While many brands, particularly those in the hard-hit restaurant sector, might be focusing on their short-term survival at the expense of big-picture thinking during the pandemic, Segal remains a proponent of investing in brand during a downturn. “I think it’s important to stay relevant and strengthen your value proposition,” he said. “Brands that hang in there and survive this and get better are the ones that are going to thrive on the other side.”

So rather than retreating, Segal and his team at Mad Radish plunged their time and resources into creating two new food brands to complement the original brand: Luisa’s Burritos and Bowls, offering hand-crafted burritos with internationally inspired ingredients; and Revival Pizza, which offers a “modern and creative twist” on pizza.

The company describes the model as a hybrid that brings together the functionality of a customer-facing restaurant and the “ghost kitchen” concept— a professional kitchen that prepares meals for delivery-only—that has come to prominence during the pandemic.

“We did not go into a corner to wait this out; we are full-steam ahead innovating the business and we think at the end of this we’re going to end up with an even stronger market position,” said Segal. “We’re going at it head-on, and innovating at a pace that is faster than it was prior to the pandemic.”

With the savviness of a marketing veteran, Segal describes the two new food brands as “made-to-order, but built to travel.” All three brands currently have their own storefront on Uber Eats, while Mad Radish has also launched its own app spanning all three brands that offers contactless pick-up. The percentage of people ordering via Uber Eats ranges from 30-60% depending on location, with bedroom communities, for example, tending to favour delivery over pick-up.

Mad Radish boasts the simple, clean design aesthetic that characterized DavidsTea, the company that Segal co-founded with his cousin Herschel Segal in 2008, and left in 2016.

It doesn’t have the ad budget of its would-be QSR rivals, choosing instead to use targeted social through channels like Instagram, complemented by some neighbourhood-focused out-of-home. “It’s a lot of community-centric advertising” using internal resources, he said.

Mad Radish co-founder Stephanie Howarth, who spent several years as creative director and head of retail marketing with DavidsTea overseeing everything from branding to tea naming to copy and social media, has taken a similar role with Mad Radish. “We know how to design brands and turn out campaigns,” said Segal. “It’s just something we’ve learned how to do.”

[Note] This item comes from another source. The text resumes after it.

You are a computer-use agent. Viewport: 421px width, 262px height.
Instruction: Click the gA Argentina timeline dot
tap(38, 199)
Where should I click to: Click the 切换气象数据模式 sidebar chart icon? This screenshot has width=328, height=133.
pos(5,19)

The plan is to carry the online storefront brand approach forward, saying it’s a reflection of how the restaurant industry was already being gradually transformed by the growing popularity of delivery even before it was upended by the pandemic. “[Online delivery and pick-up] changes the economics of the business, and we just think we have a more robust model right now,” he said. “I’m sure we’ll be tweaking it, but for now this is the plan.

“We’ve done some serious innovating that I think will benefit us. We’re going to end up with new areas of business we didn’t have before, and hopefully some of the old ones come back.”

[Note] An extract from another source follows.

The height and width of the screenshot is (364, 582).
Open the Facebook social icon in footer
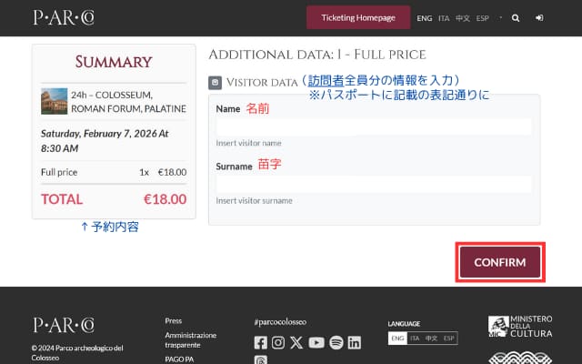point(261,342)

At the same time, however, Mad Radish also plans to move ahead with the opening of a seventh brick-and-mortar location, a neighbourhood-type spot in Ottawa’s Barhaven neighbourhood, early next year. “We want to be the leaders in gourmet fast food, and we think it’s going to have a place during the pandemic, after the pandemic and well into the future, and we’re focused on communities where we think it’s going to resonate,” said Segal.

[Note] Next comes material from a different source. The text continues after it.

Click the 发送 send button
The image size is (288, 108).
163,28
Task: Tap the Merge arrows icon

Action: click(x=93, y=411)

Segal is candid when asked about his personal ability to adapt and thrive when faced with significant business challenges. “I wouldn’t have asked for this, but entrepreneurship in many ways is a personal pursuit described as a business pursuit,” he said. “You are able to grow as a person if you embrace some of the challenges that are thrown at you. I think this is an opportunity for our business to evolve, but also for me to personally evolve.

“It requires new ways of thinking, new mental stamina and new management skills,” he added. “It’s a very difficult situation and one I’ve never faced in my career. My hope is that I come out of this stronger. I don’t know what that’s going to look like right now, but I’m not afraid to take it on.”